Pimco has become a major force in global emerging-market debt (EMD), but indirectly, as it seeks to profit from writing insurance on the bonds of sovereigns with large foreign-exchange reserves, says Emanuele Ravano, managing director in London.

He says the firm has tripled its exposure to emerging markets since the 2008 crisis to around $170 billion. “We have the biggest relative position to emerging markets ever, relative to developed markets,” Ravano says. “Emerging markets have better fundamentals.”

But he describes Pimco’s positions to EMD as “risks that are self-liquidating”.
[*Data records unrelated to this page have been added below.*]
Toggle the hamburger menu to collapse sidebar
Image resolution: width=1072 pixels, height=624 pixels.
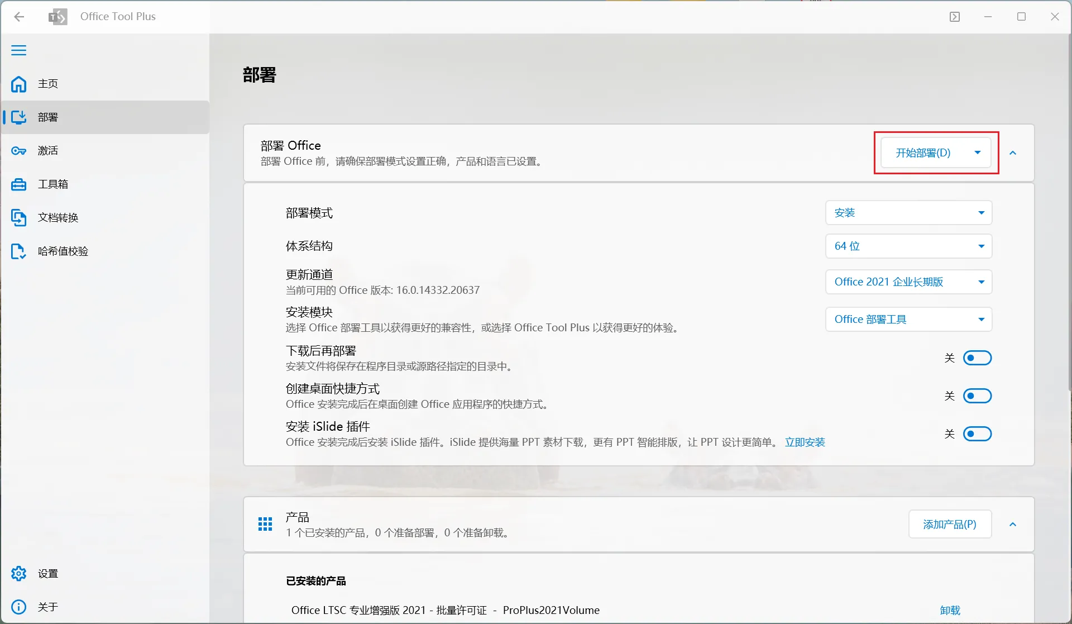pyautogui.click(x=18, y=50)
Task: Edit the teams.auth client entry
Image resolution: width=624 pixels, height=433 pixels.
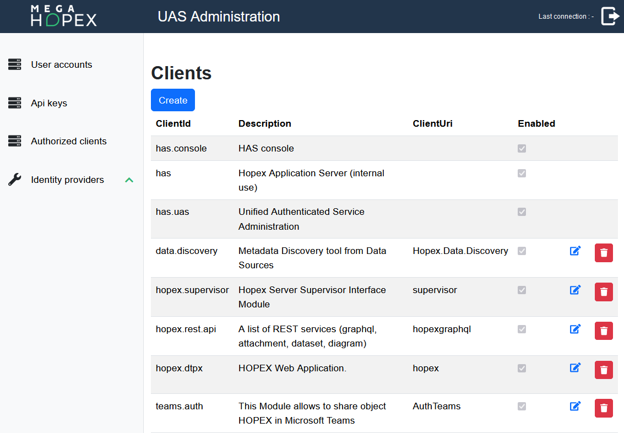Action: (x=575, y=407)
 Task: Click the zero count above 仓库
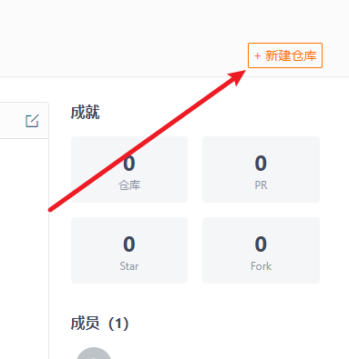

Instead of investing directly in long-dated securities that could be illiquid in the event of a market panic, Pimco is selling credit default swaps (CDS) against the debt of big emerging markets with substantial cushions of foreign reserves.

It's a strategy that, before the financial crisis, was dominated by AIG. To some extent, Pimco has become a leading writer of CDS, but against a different range of debt securities. The buyers of insurance are banks and other financial institutions that, for regulatory or risk-management reasons, need to reduce their balance sheets.

Pimco has to be careful about the government bonds it is insuring, because EMD can be volatile and it needs to be able to ride out such swings. That’s why it looks for emerging markets with sound fundamentals, including large pools of reserves; and when it writes CDS contracts, it does not use leverage.

Pimco also derives a lot of its EMD exposure via currency forwards and other plays, mostly betting on emerging-market currencies to appreciate against the dollar.

It does take some direct positions by owning emerging-market bonds, such as Brazilian sovereign debt, but is concerned about having to mark these to market, says Ravano. That’s because many of the investors that have moved into EMD this year are new to these assets.

“Many European investors have moved into emerging-market debt, but they are not natural holders of volatility,” Ravano explains. These pension funds and other investors are likely to sell if there’s a geopolitical surprise. “New players don’t know the cost of exiting in a moment of panic,” he says. “You have to manage your tail risks very carefully.”